Açıklanan tüm bu hukuki ve maddi vakıalar karşısında; İDM tarafından davacının aracının kazadan önceki ikinci el piyasa rayiç değeri ile kazadan sonra onarılmış haldeki piyasa rayiç değeri arasındaki fark üzerinden, davalı sigorta şirketi tarafından yapılan ödeme mahsup edilmek suretiyle, hesap edilen değer kaybı tazminatı yönünden herhangi bir ayrıma gidilmeksizin, sigorta şirketi için poliçe limiti ile sınırlı olmak üzere davalıların sorumluğu cihetine gidilmesi gerekirken aksi şekilde sigorta şirketinin, genel şartlarda belirtilen değer kaybı formülü uygulanmak suretiyle hesaplanan miktar ile sorumlu tutulması şeklinde varılan hukuki kabulde isabet bulunmamaktadır. Bu itibarla davacının bu hususa ilişkin istinaf talebi yerindedir.

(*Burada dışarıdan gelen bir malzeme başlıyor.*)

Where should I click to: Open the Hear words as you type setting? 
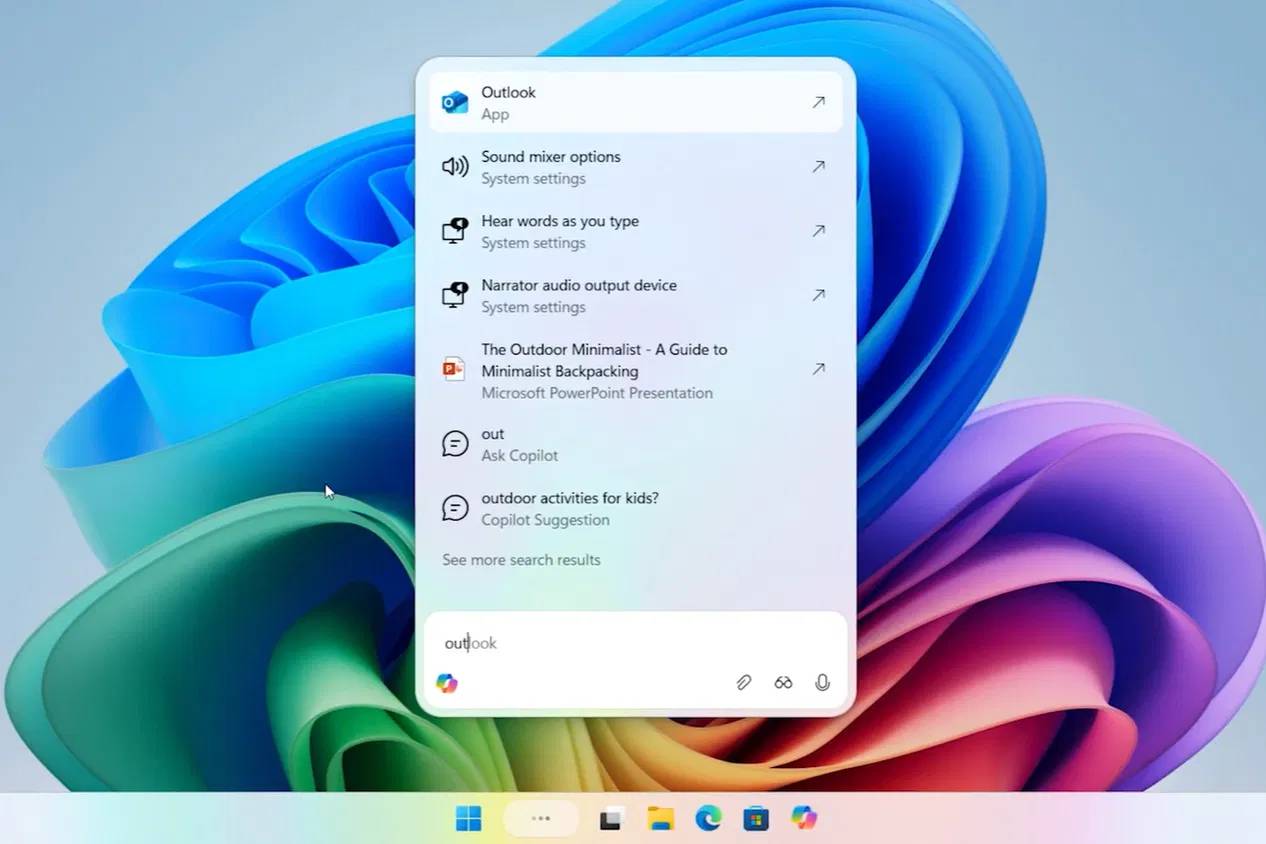[560, 231]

Bu durumda, yeniden yargılama yapılmasına ihtiyaç duyulmadığından Hukuk Muhakemeleri Kanunu’nun 353/1-b-2 maddesi uyarınca davacının istinaf başvurusunun kabulü ile ilk derece mahkemesi kararı kaldırılarak yeniden esas hakkında karar verilmesine, yerinde olmayan sair istinaf itirazlarının ise reddine karar verilmesi gerekmiştir.

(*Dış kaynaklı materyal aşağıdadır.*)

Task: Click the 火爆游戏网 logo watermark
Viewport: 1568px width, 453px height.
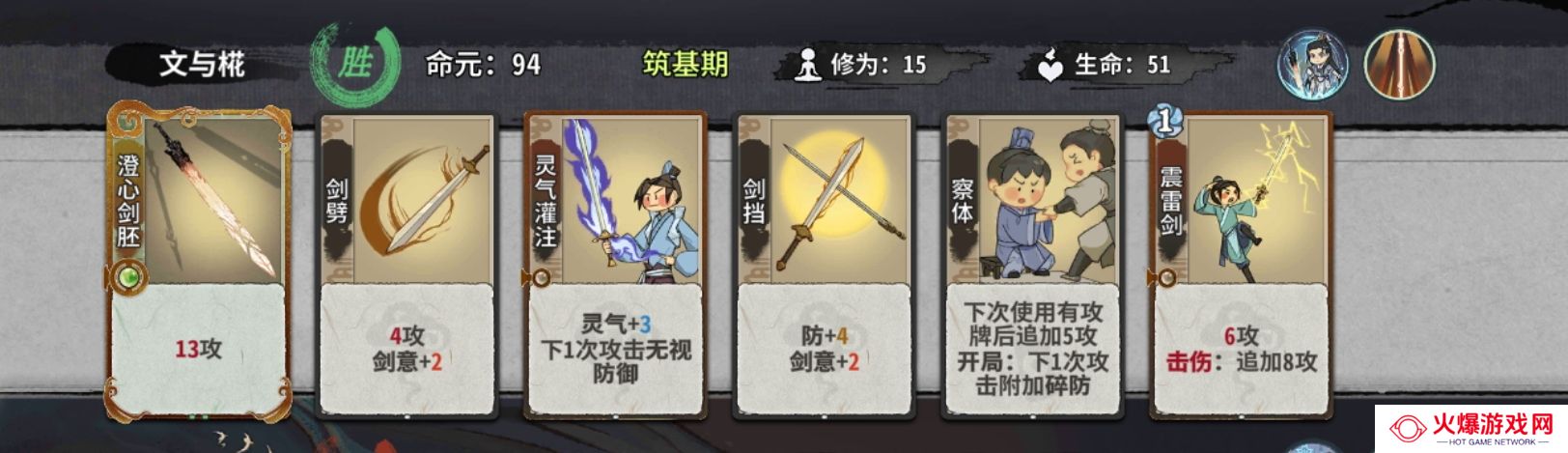Action: click(1471, 430)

H Ü K Ü M : Yukarıda açıklanan nedenlerle;
1-Davacı vekilinin istinaf başvurusunun KABULÜ ile İzmir 2. Asliye Ticaret Mahkemesinin 28.01.2020 tarih ve 2018/620 Esas – 2020/57 Karar sayılı kararının Hukuk Muhakemeleri Kanunu’nun 353/1-b-2 maddesi uyarınca KALDIRILMASINA,
2-Davacının davasının KABULÜ İLE
8.968,70-TL değer kaybı alacağının (davalı … Sigorta A.Ş ‘nin yönünden poliçe limiti olan 33.000-TL ile sınırlı olmak üzere) dava tarihinden itibaren işleyecek yasal faizi ile birlikte davalılardan tahsili ile davacıya verilmesine,
1.350,00-TL ikame araç bedelinin davalılardan … ve …’dan alınarak davacıya verilmesine,
492 sayılı Harçlar Kanunu gereğince alınması gereken 704,87-TL karar harcından başlangıçta peşin olarak alınan 49,53-TL harç ile 187,00-TL ıslah harcının mahsubu ile bakiye 468,34-TL karar ve ilam harcının davalı sigorta şirketinin 407,45-TL’sinden sorumlu olmak kaydıyla davalılardan alınarak hazineye gelir kaydına,
Davacı tarafından yatırılan 49,53-TL peşin harç ile 187,00-TL ıslah harcı olmak üzere toplam 236,53-TL harcın davalı sigorta şirketinin 205,78-TL’sinden sorumlu olmak kaydıyla davalılardan alınarak davacıya verilmesine,
Davacı kendisini vekil ile temsil ettirdiğinden karar tarihinde yürürlükte bulunan Avukatlık Asgari Ücret Tarifesine göre hesap edilen 9.200,00-TL vekalet ücretinin davalı sigorta şirketinin 8.004‬,00-TL’sinden sorumlu olmak kaydıyla davalılardan alınarak davacıya verilmesine,
Davacı tarafından yapılan 35,90-TL başvurma harcı, 450,00-TL bilirkişi ücreti, 400,00-TL ekspertiz ücreti, 244,00-TL tebligat ve posta masrafı olmak üzere toplam 1.129,90-TL yargılama giderinin davalı sigorta şirketinin 983,01-TL’sinden sorumlu olmak kaydıyla davalılardan alınarak davacıya verilmesine,
3-İstinaf yoluna başvuranın ödediği istinaf harcının istek halinde istinaf yoluna başvurana iadesine,
4-İstinaf başvuru nedeniyle davacı tarafından yapılan 148,60-TL istinaf yoluna başvuru harcı, 152,00-TL tebligat ve posta masrafı olmak üzere toplam 300,60-TL istinaf yargılama giderinin davalı sigorta şirketinin 261,52-TL’sinden sorumlu olmak kaydıyla davalılardan alınarak davacıya verilmesine,
Dosya üzerinden yapılan inceleme neticesinde, HMK’nın 362/1-a maddesi uyarınca miktar itibariyle kesin olmak üzere 03.02.2023 tarihinde oy birliğiyle karar verildi.